Foi no momento em que eu parei na frente de uma banca de revistas para retomar o fôlego que o meu celular começou a vibrar. Puxei-o do bolso da minha calça e atendi a maldita ligação, aproximando o aparelho do meu ouvido. Era só o que me faltava agora... mais distrações.

— Por que você estava correndo? — Era a voz de Tristan, ele parecia estar disfarçando o nervosismo.

— Como é que você sabe?— Franzi o cenho e olhei para trás num reflexo, tentando procurá-lo. Ele estava do outro lado da rua, perto da floricultura. Atravessei a rua assim que tive a oportunidade. O garoto me recebeu com um sorriso largo. Eu, no entanto, preferi socá-lo no nariz. — Eu não acredito nisso, você estava me seguindo?!

— Ouch! — Ele gemeu de dor, massageando o nariz que sangrava. — Claro que não! Qual é o seu problema?

O meu problema? Bem, eu tinha vários. Começando pelo meu estresse pós-traumático e o meu pai alcoolatra; pela minha falta de perspectivas e de um bom café da manhã, a última temporada de Lost, o fim das Spice Girls, e agora eu tinha esse maldito baralho homicida para adicionar à minha lista de problemas mal resolvidos. É, estava ficando cada vez mais divertido ser eu.

— Nenhum. Por que você está aqui?

— Eu moro aqui. A cidade é pública, caso você tenha esquecido.

— Faça um favor para você mesmo e deixe o sarcasmo para os profissionais. — Cruzei os braços rente ao tórax. Meus dedos doíam pelo soco desferido e tudo o que eu queria fazer agora era puxar Tristan para um abraço apertado. Mas por algum motivo não o fiz. Eu sou um belo de um fracasso ambulante. — Responda logo a minha pergunta.
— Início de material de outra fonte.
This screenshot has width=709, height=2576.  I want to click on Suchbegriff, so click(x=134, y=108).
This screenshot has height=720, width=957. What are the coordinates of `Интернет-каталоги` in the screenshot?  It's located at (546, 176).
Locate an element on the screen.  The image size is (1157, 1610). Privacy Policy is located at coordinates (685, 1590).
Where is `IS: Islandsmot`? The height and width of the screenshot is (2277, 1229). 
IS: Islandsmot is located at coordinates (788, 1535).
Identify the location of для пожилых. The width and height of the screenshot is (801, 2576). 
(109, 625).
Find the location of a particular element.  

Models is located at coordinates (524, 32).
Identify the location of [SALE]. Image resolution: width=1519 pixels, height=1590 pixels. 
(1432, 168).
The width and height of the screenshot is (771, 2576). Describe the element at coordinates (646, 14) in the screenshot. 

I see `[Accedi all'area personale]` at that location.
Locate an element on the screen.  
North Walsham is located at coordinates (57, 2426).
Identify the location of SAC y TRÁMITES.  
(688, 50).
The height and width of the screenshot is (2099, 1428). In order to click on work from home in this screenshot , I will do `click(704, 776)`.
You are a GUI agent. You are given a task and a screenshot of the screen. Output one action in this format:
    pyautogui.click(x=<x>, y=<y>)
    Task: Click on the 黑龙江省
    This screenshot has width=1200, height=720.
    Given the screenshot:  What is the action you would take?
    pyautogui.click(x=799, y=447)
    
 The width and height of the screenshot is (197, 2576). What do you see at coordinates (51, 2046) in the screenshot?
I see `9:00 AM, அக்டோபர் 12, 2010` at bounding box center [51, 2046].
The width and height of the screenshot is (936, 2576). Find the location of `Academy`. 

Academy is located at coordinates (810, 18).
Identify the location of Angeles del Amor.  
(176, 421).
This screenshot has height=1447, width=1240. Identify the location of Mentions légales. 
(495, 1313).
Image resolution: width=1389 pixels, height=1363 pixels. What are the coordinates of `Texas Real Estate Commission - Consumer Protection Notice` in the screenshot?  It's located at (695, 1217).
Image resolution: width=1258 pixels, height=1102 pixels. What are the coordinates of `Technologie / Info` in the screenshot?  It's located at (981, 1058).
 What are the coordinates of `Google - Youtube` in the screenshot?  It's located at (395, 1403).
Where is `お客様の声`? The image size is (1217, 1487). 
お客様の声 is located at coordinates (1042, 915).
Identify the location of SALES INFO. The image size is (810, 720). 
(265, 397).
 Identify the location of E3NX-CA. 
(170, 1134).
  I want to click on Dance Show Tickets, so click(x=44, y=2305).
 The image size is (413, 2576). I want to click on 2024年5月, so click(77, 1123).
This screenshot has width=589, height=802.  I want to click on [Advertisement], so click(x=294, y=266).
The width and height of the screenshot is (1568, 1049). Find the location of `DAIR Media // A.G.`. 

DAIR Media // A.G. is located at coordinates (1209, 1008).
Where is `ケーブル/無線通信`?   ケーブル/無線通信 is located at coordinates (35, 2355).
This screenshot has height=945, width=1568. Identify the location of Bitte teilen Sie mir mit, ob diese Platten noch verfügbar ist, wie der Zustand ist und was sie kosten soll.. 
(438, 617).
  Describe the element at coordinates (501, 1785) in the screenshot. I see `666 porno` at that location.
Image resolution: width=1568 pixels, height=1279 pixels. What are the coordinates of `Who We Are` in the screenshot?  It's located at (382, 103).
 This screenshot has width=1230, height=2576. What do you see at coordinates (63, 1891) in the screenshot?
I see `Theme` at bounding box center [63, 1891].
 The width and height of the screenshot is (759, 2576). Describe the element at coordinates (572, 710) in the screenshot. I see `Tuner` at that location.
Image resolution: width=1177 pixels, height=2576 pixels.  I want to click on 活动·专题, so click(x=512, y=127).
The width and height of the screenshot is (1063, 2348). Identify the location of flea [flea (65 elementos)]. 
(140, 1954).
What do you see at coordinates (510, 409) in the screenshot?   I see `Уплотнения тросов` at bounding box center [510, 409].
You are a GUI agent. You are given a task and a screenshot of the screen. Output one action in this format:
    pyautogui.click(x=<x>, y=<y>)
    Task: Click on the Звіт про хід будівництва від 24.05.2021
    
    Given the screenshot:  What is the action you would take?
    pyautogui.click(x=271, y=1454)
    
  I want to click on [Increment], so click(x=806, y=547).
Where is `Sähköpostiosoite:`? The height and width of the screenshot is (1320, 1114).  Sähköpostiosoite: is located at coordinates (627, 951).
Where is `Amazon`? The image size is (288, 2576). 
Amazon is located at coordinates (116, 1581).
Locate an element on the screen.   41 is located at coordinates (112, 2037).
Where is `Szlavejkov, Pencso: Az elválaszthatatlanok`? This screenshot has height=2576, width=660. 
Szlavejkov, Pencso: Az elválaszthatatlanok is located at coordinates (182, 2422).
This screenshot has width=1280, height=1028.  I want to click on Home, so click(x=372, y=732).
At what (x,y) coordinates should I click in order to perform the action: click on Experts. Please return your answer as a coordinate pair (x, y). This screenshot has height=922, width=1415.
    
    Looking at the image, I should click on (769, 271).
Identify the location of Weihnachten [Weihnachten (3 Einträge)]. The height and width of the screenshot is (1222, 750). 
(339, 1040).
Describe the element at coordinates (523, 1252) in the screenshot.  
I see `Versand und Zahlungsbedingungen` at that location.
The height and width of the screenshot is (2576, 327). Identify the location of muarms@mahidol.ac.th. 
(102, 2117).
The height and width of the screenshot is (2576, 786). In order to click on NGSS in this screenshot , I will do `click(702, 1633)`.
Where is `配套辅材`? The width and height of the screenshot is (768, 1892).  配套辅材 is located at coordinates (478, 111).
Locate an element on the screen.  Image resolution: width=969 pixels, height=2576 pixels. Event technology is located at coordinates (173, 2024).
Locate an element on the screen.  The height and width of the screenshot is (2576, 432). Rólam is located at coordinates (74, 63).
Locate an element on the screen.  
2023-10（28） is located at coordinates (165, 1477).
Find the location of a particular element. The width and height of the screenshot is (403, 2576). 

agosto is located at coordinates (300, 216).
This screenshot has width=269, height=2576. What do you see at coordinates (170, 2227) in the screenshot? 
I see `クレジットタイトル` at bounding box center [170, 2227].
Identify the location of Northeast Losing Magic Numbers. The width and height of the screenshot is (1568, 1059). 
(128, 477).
— Minha irmã sumiu. — O rapaz hesitou, mas finalmente tomou coragem para me encarar. Seus olhos castanhos expressavam medo. Eu só não sabia dizer se era a mim que ele temia, ou o que quer que pudesse estar acontecendo com a Sarah. Pude perceber que o garoto estava se controlando para não chorar em desespero. — Eu já fui de casa em casa perguntando se ela poderia estar lá. Comecei pelas residências de conhecidos, mas agora eu não tenho outra opção senão vasculhar o quarteirão inteiro. A nossa mãe não gosta que saiamos na hora do jantar, e a pirralha é sempre a primeira a me alertar quando tento dar as minhas escapadas, mas hoje ela simplesmente resolveu sair. Numa hora a Sarah estava dentro do quarto fazendo a lição de casa, e na outra ela já não estava mais lá. Eu encontrei a porta dos fundos escancarada. Está vendo como isso não faz sentido, Claire? Alguma coisa está muito errada. Acho que foi o maníaco. Ele a pegou.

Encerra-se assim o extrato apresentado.